_ACTIVITY_
If a line contains "Sea Fighter (95, 394)", it is the last one to write out; begin with the first line of the records and copy each exactly.

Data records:
- - - - -

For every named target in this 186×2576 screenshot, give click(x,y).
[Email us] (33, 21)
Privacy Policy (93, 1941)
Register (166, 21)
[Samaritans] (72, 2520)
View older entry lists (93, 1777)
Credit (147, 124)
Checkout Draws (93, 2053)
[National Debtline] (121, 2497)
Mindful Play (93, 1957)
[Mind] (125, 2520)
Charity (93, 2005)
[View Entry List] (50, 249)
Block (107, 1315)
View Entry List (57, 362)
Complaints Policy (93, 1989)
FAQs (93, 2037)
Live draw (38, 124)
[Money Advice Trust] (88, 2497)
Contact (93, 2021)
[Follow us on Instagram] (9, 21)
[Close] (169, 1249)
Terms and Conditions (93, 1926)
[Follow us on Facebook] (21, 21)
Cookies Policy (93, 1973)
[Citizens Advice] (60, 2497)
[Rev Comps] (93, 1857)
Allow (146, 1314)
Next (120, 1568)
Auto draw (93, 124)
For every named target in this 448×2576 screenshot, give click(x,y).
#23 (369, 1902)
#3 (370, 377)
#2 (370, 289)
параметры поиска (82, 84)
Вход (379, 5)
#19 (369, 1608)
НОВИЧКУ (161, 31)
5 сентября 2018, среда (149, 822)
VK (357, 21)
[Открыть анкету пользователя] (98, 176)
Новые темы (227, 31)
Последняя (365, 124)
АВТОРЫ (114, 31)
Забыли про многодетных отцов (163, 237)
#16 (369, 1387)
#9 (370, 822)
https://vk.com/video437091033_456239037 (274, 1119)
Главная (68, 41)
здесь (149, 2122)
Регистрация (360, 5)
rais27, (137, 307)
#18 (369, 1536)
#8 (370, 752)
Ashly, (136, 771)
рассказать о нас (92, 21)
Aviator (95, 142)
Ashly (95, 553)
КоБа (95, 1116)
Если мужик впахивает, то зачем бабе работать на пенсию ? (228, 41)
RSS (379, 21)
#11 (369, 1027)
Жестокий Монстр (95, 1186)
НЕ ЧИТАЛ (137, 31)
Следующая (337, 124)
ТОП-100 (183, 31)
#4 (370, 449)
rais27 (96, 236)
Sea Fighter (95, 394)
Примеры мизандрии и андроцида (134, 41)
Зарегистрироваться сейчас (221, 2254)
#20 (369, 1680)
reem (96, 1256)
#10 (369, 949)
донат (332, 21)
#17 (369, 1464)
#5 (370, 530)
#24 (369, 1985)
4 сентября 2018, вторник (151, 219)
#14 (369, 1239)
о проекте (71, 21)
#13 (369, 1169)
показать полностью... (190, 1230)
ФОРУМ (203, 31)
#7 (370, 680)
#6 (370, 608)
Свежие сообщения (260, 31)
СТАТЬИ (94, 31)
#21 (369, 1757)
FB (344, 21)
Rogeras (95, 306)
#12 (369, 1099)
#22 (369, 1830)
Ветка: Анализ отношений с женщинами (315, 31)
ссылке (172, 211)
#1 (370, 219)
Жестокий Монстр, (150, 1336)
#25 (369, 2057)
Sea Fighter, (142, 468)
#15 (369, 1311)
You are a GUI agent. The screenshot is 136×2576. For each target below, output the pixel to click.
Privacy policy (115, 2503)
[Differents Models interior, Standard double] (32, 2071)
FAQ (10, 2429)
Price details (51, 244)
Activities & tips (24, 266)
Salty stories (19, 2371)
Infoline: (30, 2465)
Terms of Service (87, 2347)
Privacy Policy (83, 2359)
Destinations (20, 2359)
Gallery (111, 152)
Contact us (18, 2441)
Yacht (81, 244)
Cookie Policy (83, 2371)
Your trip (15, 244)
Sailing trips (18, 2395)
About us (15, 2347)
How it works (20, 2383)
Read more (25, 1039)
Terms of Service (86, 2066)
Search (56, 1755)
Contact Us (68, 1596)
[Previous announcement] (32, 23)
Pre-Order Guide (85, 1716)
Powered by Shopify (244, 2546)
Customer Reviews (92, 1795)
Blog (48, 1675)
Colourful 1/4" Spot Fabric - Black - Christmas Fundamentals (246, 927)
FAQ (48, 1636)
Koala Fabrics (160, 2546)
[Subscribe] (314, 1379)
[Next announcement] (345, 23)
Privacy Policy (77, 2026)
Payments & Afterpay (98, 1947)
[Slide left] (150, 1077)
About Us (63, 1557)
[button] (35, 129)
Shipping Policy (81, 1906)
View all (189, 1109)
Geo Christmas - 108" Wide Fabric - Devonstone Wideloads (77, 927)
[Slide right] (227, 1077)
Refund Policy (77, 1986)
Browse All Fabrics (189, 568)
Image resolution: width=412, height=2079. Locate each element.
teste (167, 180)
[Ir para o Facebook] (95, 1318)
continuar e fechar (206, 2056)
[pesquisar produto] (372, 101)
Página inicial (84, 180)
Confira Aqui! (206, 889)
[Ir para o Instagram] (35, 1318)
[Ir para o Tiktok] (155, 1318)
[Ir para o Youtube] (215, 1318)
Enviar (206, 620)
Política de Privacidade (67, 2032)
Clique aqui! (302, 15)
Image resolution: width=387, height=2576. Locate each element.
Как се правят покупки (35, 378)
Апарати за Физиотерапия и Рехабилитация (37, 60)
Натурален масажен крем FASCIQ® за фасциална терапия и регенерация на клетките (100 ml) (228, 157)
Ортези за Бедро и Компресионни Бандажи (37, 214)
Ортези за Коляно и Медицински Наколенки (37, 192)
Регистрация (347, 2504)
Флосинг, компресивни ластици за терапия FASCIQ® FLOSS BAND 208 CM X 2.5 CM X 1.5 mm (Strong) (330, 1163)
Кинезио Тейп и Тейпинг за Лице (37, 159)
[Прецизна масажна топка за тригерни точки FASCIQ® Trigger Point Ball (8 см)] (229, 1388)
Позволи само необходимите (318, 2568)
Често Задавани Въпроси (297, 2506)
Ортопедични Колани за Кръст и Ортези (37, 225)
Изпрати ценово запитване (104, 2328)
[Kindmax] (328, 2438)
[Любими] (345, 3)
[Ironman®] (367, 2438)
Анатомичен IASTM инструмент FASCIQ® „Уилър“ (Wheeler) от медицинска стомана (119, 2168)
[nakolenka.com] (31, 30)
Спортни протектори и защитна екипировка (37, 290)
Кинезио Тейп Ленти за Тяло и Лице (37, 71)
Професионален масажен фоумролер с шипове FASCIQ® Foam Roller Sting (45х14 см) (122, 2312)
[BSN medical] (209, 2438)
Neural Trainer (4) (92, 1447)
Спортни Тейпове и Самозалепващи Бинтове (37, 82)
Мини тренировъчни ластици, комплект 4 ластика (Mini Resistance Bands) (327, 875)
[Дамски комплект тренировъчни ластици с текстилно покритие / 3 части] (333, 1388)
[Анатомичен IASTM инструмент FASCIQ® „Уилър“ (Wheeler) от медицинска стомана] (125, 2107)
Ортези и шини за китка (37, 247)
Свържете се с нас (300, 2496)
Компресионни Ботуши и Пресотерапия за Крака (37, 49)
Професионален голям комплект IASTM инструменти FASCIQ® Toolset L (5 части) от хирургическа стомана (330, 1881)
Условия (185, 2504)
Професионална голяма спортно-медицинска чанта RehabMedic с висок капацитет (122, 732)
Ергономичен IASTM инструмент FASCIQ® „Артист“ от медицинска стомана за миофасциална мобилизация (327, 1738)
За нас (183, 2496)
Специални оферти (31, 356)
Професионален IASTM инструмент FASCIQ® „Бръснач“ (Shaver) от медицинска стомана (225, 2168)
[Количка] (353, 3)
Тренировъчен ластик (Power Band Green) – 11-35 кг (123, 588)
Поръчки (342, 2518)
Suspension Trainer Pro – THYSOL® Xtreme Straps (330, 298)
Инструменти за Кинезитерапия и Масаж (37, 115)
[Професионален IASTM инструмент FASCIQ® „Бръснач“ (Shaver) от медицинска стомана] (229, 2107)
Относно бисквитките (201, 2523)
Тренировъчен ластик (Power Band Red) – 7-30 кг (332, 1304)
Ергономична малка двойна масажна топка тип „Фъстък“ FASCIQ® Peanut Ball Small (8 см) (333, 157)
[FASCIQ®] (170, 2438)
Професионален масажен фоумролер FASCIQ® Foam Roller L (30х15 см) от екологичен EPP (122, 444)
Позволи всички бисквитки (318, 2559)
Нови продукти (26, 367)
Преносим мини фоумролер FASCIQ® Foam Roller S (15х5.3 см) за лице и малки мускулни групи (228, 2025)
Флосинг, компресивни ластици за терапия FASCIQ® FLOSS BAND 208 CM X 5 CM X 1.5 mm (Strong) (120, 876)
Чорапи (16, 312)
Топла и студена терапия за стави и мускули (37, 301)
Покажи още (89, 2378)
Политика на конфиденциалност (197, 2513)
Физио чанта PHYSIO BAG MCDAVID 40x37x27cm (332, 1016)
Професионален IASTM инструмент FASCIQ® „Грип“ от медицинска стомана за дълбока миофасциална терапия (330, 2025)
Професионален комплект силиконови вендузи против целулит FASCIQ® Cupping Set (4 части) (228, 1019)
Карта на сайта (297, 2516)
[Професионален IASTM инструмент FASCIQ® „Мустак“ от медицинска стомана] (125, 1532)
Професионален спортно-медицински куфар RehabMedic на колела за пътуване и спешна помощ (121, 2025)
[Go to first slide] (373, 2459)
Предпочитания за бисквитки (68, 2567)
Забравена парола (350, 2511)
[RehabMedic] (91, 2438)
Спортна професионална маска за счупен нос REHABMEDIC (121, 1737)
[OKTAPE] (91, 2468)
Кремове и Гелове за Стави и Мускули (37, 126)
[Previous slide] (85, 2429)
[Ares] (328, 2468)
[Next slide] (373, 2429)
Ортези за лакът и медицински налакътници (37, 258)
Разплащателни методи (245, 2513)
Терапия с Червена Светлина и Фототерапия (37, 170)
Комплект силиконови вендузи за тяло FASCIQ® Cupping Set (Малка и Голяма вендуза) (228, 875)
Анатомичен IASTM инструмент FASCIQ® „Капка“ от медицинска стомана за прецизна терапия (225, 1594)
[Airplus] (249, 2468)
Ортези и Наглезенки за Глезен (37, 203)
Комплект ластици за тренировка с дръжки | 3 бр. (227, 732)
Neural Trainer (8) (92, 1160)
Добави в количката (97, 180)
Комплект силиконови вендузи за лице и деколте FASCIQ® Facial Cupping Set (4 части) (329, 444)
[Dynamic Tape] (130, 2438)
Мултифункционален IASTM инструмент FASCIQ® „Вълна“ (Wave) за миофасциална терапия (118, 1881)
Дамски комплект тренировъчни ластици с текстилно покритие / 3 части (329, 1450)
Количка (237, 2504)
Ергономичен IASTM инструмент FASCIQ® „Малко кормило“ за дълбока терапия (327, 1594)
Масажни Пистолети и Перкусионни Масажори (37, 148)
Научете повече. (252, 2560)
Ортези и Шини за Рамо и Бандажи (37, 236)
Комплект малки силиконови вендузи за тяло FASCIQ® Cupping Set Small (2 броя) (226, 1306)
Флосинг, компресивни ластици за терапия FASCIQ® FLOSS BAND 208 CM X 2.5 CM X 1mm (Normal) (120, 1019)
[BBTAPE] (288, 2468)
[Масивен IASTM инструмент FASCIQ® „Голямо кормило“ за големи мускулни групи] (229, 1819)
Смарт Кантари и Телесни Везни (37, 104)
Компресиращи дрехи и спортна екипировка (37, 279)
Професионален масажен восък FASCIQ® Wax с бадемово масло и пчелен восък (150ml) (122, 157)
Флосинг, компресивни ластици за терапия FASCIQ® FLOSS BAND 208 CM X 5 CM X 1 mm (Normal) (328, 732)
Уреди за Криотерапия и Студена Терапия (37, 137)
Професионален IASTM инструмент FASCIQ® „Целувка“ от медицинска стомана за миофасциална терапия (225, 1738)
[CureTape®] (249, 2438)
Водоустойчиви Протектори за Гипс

- - - - -

_OUTPUT FOR THIS TASK_
For every named target in this 186×2576 screenshot, give click(x,y).
[Email us] (33, 21)
Privacy Policy (93, 1941)
Register (166, 21)
[Samaritans] (72, 2520)
View older entry lists (93, 1777)
Credit (147, 124)
Checkout Draws (93, 2053)
[National Debtline] (121, 2497)
Mindful Play (93, 1957)
[Mind] (125, 2520)
Charity (93, 2005)
[View Entry List] (50, 249)
Block (107, 1315)
View Entry List (57, 362)
Complaints Policy (93, 1989)
FAQs (93, 2037)
Live draw (38, 124)
[Money Advice Trust] (88, 2497)
Contact (93, 2021)
[Follow us on Instagram] (9, 21)
[Close] (169, 1249)
Terms and Conditions (93, 1926)
[Follow us on Facebook] (21, 21)
Cookies Policy (93, 1973)
[Citizens Advice] (60, 2497)
[Rev Comps] (93, 1857)
Allow (146, 1314)
Next (120, 1568)
Auto draw (93, 124)
For every named target in this 448×2576 screenshot, give click(x,y).
#23 (369, 1902)
#3 (370, 377)
#2 (370, 289)
параметры поиска (82, 84)
Вход (379, 5)
#19 (369, 1608)
НОВИЧКУ (161, 31)
5 сентября 2018, среда (149, 822)
VK (357, 21)
[Открыть анкету пользователя] (98, 176)
Новые темы (227, 31)
Последняя (365, 124)
АВТОРЫ (114, 31)
Забыли про многодетных отцов (163, 237)
#16 (369, 1387)
#9 (370, 822)
https://vk.com/video437091033_456239037 (274, 1119)
Главная (68, 41)
здесь (149, 2122)
Регистрация (360, 5)
rais27, (137, 307)
#18 (369, 1536)
#8 (370, 752)
Ashly, (136, 771)
рассказать о нас (92, 21)
Aviator (95, 142)
Ashly (95, 553)
КоБа (95, 1116)
Если мужик впахивает, то зачем бабе работать на пенсию ? (228, 41)
RSS (379, 21)
#11 (369, 1027)
Жестокий Монстр (95, 1186)
НЕ ЧИТАЛ (137, 31)
Следующая (337, 124)
ТОП-100 (183, 31)
#4 (370, 449)
rais27 (96, 236)
Sea Fighter (95, 394)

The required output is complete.